[Opening DATA FOR THE TASK section]
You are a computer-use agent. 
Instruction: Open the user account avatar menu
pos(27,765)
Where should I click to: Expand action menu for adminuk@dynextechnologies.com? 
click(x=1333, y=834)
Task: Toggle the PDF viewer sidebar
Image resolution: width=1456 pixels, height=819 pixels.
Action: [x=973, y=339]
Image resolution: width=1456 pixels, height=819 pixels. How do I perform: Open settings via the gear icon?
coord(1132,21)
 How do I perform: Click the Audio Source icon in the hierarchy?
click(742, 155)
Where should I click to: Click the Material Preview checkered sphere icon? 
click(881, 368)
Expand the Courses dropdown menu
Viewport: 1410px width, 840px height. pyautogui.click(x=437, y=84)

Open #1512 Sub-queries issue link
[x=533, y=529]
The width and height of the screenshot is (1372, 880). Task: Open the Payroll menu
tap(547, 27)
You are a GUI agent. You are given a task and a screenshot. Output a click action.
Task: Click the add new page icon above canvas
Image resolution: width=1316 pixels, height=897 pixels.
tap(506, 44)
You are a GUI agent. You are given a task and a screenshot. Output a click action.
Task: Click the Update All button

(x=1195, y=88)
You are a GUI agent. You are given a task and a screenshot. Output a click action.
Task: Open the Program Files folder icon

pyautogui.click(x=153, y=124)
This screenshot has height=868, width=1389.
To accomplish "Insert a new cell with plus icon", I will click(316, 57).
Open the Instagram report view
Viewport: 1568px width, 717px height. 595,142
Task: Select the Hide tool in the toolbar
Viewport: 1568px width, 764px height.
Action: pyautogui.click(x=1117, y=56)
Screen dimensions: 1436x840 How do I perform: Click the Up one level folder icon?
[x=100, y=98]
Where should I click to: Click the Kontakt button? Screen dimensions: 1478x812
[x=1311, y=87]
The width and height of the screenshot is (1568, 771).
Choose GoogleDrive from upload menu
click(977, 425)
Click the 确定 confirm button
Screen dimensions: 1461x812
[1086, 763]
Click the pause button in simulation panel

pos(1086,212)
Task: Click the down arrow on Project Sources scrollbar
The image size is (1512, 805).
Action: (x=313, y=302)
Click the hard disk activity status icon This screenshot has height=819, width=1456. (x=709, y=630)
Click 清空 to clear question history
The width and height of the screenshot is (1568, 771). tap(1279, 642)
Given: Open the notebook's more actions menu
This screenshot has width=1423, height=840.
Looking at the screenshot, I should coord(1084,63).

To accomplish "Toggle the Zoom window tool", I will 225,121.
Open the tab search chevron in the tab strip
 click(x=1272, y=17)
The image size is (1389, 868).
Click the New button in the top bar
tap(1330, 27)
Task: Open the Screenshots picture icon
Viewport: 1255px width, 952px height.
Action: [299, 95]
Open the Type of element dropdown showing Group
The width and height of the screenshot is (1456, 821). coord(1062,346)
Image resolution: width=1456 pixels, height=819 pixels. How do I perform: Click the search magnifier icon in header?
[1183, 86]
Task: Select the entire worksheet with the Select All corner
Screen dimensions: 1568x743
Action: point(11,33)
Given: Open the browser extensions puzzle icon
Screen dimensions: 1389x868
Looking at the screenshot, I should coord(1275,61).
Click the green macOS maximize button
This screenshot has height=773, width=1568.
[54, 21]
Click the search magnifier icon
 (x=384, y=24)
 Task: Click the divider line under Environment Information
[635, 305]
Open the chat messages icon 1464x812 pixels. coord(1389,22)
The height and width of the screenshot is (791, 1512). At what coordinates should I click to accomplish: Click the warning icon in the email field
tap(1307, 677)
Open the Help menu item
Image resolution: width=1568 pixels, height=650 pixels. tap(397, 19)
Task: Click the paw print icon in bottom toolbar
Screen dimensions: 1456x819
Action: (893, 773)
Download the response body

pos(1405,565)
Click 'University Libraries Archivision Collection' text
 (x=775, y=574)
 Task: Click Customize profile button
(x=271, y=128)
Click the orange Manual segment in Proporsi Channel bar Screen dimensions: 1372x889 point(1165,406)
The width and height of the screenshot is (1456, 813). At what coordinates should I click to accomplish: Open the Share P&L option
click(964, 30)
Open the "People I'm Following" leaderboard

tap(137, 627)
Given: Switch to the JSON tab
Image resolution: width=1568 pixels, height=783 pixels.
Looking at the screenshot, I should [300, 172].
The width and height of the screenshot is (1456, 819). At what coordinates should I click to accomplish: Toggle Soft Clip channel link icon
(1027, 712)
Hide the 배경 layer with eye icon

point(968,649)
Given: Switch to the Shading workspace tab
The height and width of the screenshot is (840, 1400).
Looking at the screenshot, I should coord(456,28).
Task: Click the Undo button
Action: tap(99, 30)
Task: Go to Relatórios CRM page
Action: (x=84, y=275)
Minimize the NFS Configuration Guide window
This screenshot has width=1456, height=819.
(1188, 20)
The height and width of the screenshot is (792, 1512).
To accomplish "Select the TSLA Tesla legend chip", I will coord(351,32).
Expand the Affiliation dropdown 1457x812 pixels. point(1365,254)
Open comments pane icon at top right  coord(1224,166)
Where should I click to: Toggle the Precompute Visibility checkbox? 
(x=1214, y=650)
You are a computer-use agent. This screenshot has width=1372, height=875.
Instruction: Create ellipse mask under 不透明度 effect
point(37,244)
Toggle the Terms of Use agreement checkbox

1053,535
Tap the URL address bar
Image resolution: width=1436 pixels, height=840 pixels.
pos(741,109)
[Closing DATA FOR THE TASK section]
§ **WHAT NEEDS TO BE DONE**:
The whole listing should be copied verbatim.

§ **TASK OUTPUT**:
You are a computer-use agent. 
Instruction: Open the user account avatar menu
pos(27,765)
Where should I click to: Expand action menu for adminuk@dynextechnologies.com? 
click(x=1333, y=834)
Task: Toggle the PDF viewer sidebar
Image resolution: width=1456 pixels, height=819 pixels.
Action: [x=973, y=339]
Image resolution: width=1456 pixels, height=819 pixels. How do I perform: Open settings via the gear icon?
coord(1132,21)
 How do I perform: Click the Audio Source icon in the hierarchy?
click(742, 155)
Where should I click to: Click the Material Preview checkered sphere icon? 
click(881, 368)
Expand the Courses dropdown menu
Viewport: 1410px width, 840px height. pyautogui.click(x=437, y=84)

Open #1512 Sub-queries issue link
[x=533, y=529]
The width and height of the screenshot is (1372, 880). Task: Open the Payroll menu
tap(547, 27)
You are a GUI agent. You are given a task and a screenshot. Output a click action.
Task: Click the add new page icon above canvas
Image resolution: width=1316 pixels, height=897 pixels.
tap(506, 44)
You are a GUI agent. You are given a task and a screenshot. Output a click action.
Task: Click the Update All button

(x=1195, y=88)
You are a GUI agent. You are given a task and a screenshot. Output a click action.
Task: Open the Program Files folder icon

pyautogui.click(x=153, y=124)
This screenshot has height=868, width=1389.
To accomplish "Insert a new cell with plus icon", I will click(316, 57).
Open the Instagram report view
Viewport: 1568px width, 717px height. 595,142
Task: Select the Hide tool in the toolbar
Viewport: 1568px width, 764px height.
Action: pyautogui.click(x=1117, y=56)
Screen dimensions: 1436x840 How do I perform: Click the Up one level folder icon?
[x=100, y=98]
Where should I click to: Click the Kontakt button? Screen dimensions: 1478x812
[x=1311, y=87]
The width and height of the screenshot is (1568, 771).
Choose GoogleDrive from upload menu
click(977, 425)
Click the 确定 confirm button
Screen dimensions: 1461x812
[1086, 763]
Click the pause button in simulation panel

pos(1086,212)
Task: Click the down arrow on Project Sources scrollbar
The image size is (1512, 805).
Action: (x=313, y=302)
Click the hard disk activity status icon This screenshot has height=819, width=1456. (x=709, y=630)
Click 清空 to clear question history
The width and height of the screenshot is (1568, 771). tap(1279, 642)
Given: Open the notebook's more actions menu
This screenshot has width=1423, height=840.
Looking at the screenshot, I should coord(1084,63).

To accomplish "Toggle the Zoom window tool", I will 225,121.
Open the tab search chevron in the tab strip
 click(x=1272, y=17)
The image size is (1389, 868).
Click the New button in the top bar
tap(1330, 27)
Task: Open the Screenshots picture icon
Viewport: 1255px width, 952px height.
Action: [299, 95]
Open the Type of element dropdown showing Group
The width and height of the screenshot is (1456, 821). coord(1062,346)
Image resolution: width=1456 pixels, height=819 pixels. How do I perform: Click the search magnifier icon in header?
[1183, 86]
Task: Select the entire worksheet with the Select All corner
Screen dimensions: 1568x743
Action: point(11,33)
Given: Open the browser extensions puzzle icon
Screen dimensions: 1389x868
Looking at the screenshot, I should coord(1275,61).
Click the green macOS maximize button
This screenshot has height=773, width=1568.
[54, 21]
Click the search magnifier icon
 (x=384, y=24)
 Task: Click the divider line under Environment Information
[635, 305]
Open the chat messages icon 1464x812 pixels. coord(1389,22)
The height and width of the screenshot is (791, 1512). At what coordinates should I click to accomplish: Click the warning icon in the email field
tap(1307, 677)
Open the Help menu item
Image resolution: width=1568 pixels, height=650 pixels. tap(397, 19)
Task: Click the paw print icon in bottom toolbar
Screen dimensions: 1456x819
Action: (893, 773)
Download the response body

pos(1405,565)
Click 'University Libraries Archivision Collection' text
 (x=775, y=574)
 Task: Click Customize profile button
(x=271, y=128)
Click the orange Manual segment in Proporsi Channel bar Screen dimensions: 1372x889 point(1165,406)
The width and height of the screenshot is (1456, 813). At what coordinates should I click to accomplish: Open the Share P&L option
click(964, 30)
Open the "People I'm Following" leaderboard

tap(137, 627)
Given: Switch to the JSON tab
Image resolution: width=1568 pixels, height=783 pixels.
Looking at the screenshot, I should [300, 172].
The width and height of the screenshot is (1456, 819). At what coordinates should I click to accomplish: Toggle Soft Clip channel link icon
(1027, 712)
Hide the 배경 layer with eye icon

point(968,649)
Given: Switch to the Shading workspace tab
The height and width of the screenshot is (840, 1400).
Looking at the screenshot, I should coord(456,28).
Task: Click the Undo button
Action: tap(99, 30)
Task: Go to Relatórios CRM page
Action: (x=84, y=275)
Minimize the NFS Configuration Guide window
This screenshot has width=1456, height=819.
(1188, 20)
The height and width of the screenshot is (792, 1512).
To accomplish "Select the TSLA Tesla legend chip", I will coord(351,32).
Expand the Affiliation dropdown 1457x812 pixels. point(1365,254)
Open comments pane icon at top right  coord(1224,166)
Where should I click to: Toggle the Precompute Visibility checkbox? 
(x=1214, y=650)
You are a computer-use agent. This screenshot has width=1372, height=875.
Instruction: Create ellipse mask under 不透明度 effect
point(37,244)
Toggle the Terms of Use agreement checkbox

1053,535
Tap the URL address bar
Image resolution: width=1436 pixels, height=840 pixels.
pos(741,109)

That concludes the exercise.